L.W. Jones, Jr. Professor of Chemical Engineering 

Daniel Rosner, BSME City College of New York, Ph.D. Princeton University, faculty member at Yale since 1969, you have an enviable interdisciplinary background in mechanical engineering, aeronautical engineering, chemical engineering, physical chemistry, and gas dynamics, which you have adeptly applied to high temperature chemical reaction problems. Your uncommon breadth of interests has made you a most consulted colleague, both in academia and industry. You have not only pursued a vast range of research topics, leading to over 240 journal articles, but have also masterfully turned your basic findings into correlations, generally applicable and widely used in engineering practice. You have provided exemplary educational service, through your award- winning book Transport Processes in Chemically Reacting Flow Systems, as well as other specifically pedagogical articles.
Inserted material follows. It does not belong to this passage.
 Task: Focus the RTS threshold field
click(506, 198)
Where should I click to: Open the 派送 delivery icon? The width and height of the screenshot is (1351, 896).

For your lifetime achievements, you received the 1999 D. Sinclair Award from the American Association of Aerosol Research, and the 2011 Particle Technology Award from the American Institute of Chemical Engineers. 
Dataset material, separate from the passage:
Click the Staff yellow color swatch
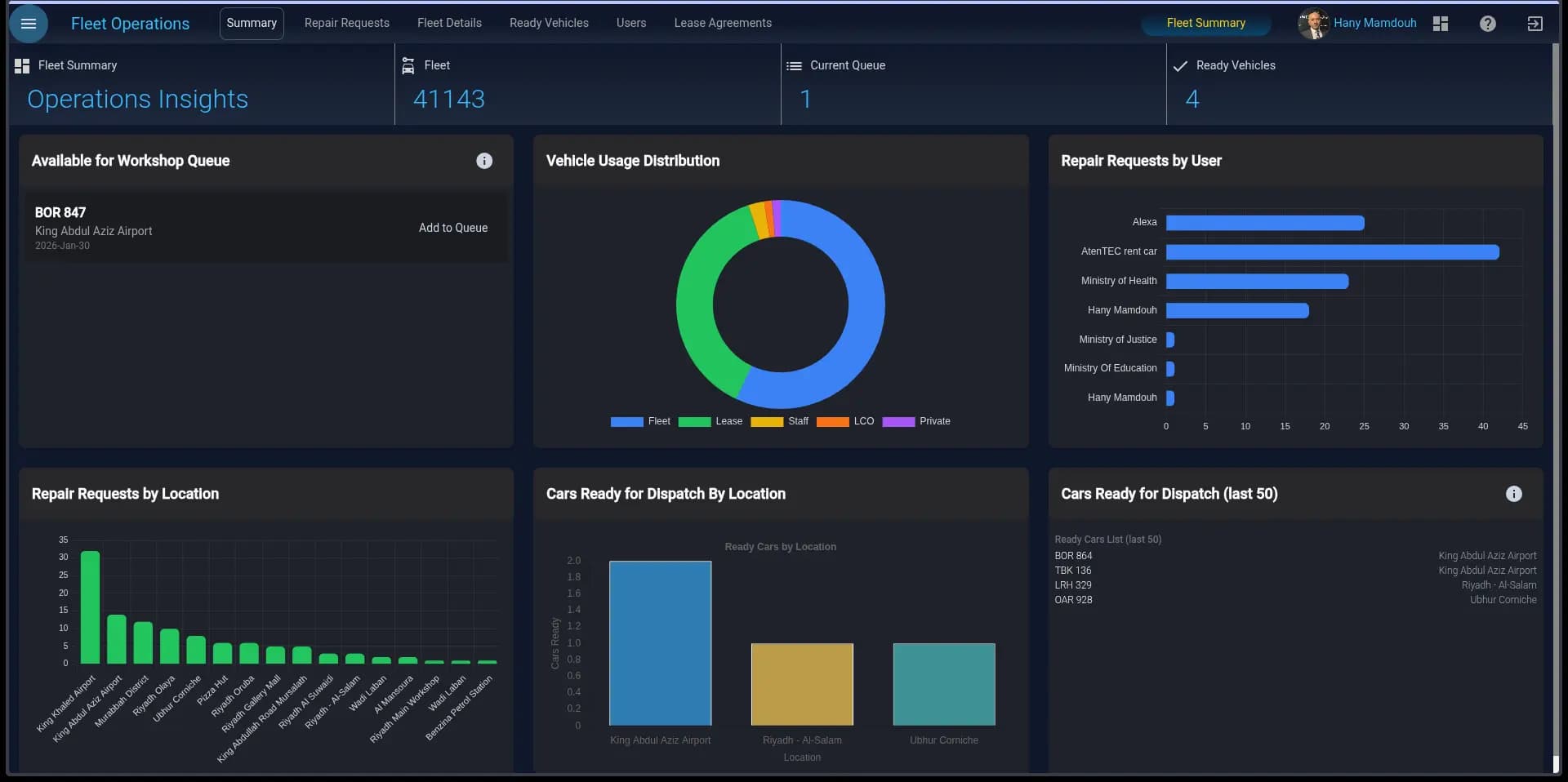The height and width of the screenshot is (782, 1568). point(766,421)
You founded the High Temperature Chemical Reaction Engineering Research Laboratory which pioneered a new class of low-pressure, transonic-flow, microwave-discharge chemical reactor techniques for studying the kinetics of dissociated gas/solid high-temperature reactions. This work provided a deep understanding of heterogeneous chemical reactions under extreme conditions, relevant to many emerging technologies, including the thermal protection design for NASA’s Space Shuttle. In addition to twice acting as Chair, you have served Yale’s Dept. of Chemical Engineering well through tirelessly honoring the memory of its most illustrious members. You continue to chair the Csaba Horvath Memorial Lecture Committee, and your “Short biography of Barnett Dodge on the occasion of the 100th anniversary of his birth” serves as an invaluable historical record of Yale’s first great chemical engineer. Similarly, your public documentation of the achievements of John Fenn – and of the marriage made in Heaven between his electrospray and Horvath’s liquid chromatography work – is a gratifying public record of the success of Yale’s way of doing engineering. 
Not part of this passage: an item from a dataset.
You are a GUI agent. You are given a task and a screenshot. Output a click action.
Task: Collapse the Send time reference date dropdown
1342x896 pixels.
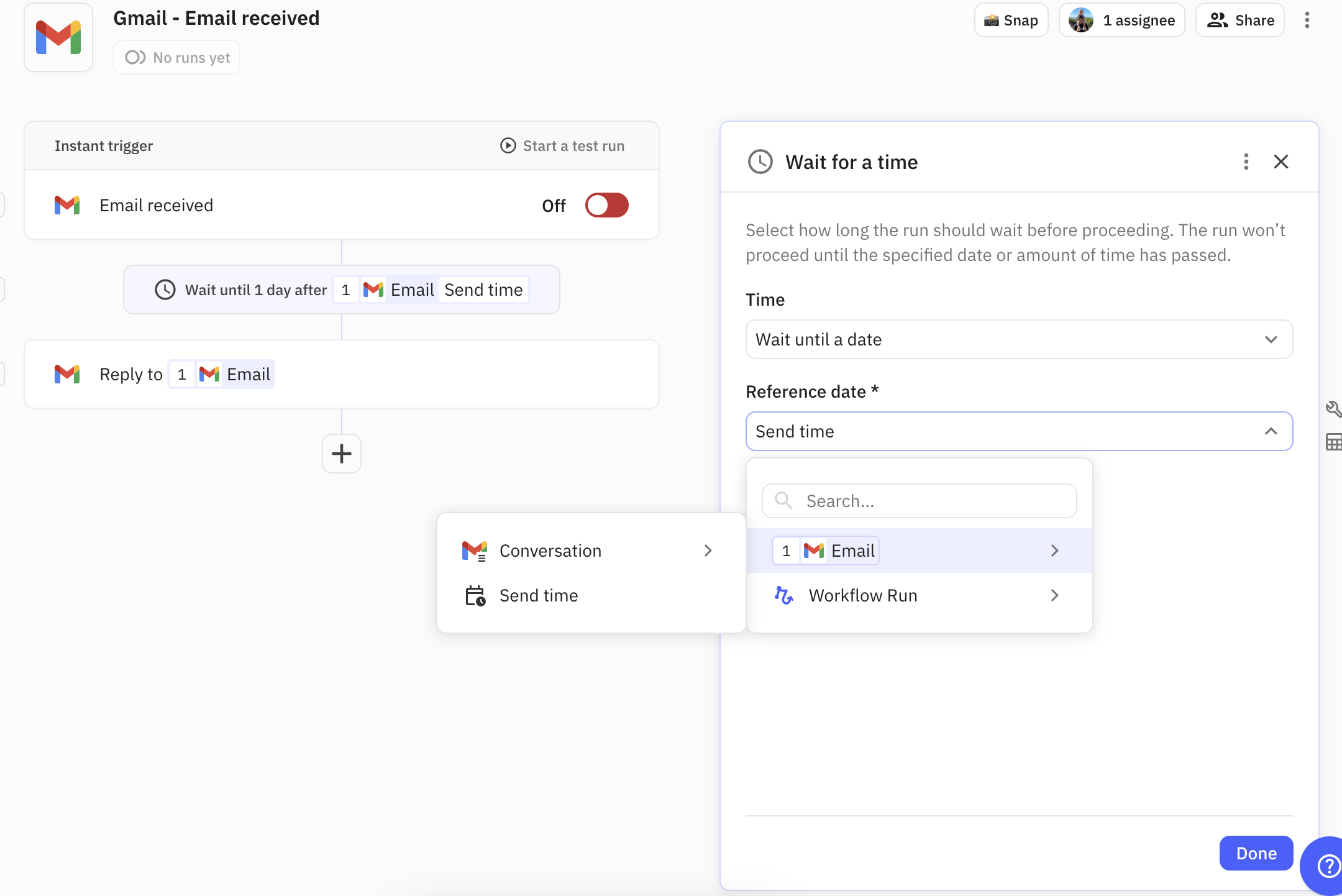(x=1270, y=431)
Originally trained in art as well as engineering, your paintings depicting Yale’s campus, as well as your native New York, are greatly admired by your colleagues, and find themselves proudly displayed on many office walls! You literally combined art and engineering in an early paper: in addition to answering the question: [are the] “Plates of the Dinosaur Stegosaurus: [used as] Forced Convection Heat Loss Fins?” you drew your own very realistic image of the dinosaur for the cover of the journal Science. Let’s admit that few engineers could do that – and Yale –perhaps unsurprisingly for a University where the arts flourish –is proud to be one of them. Whether painting or writing, advancing science or sharing wisdom, with friends at Yale or family in California, we are profoundly grateful for your contributions, and wish you a retirement with more engineering and more art!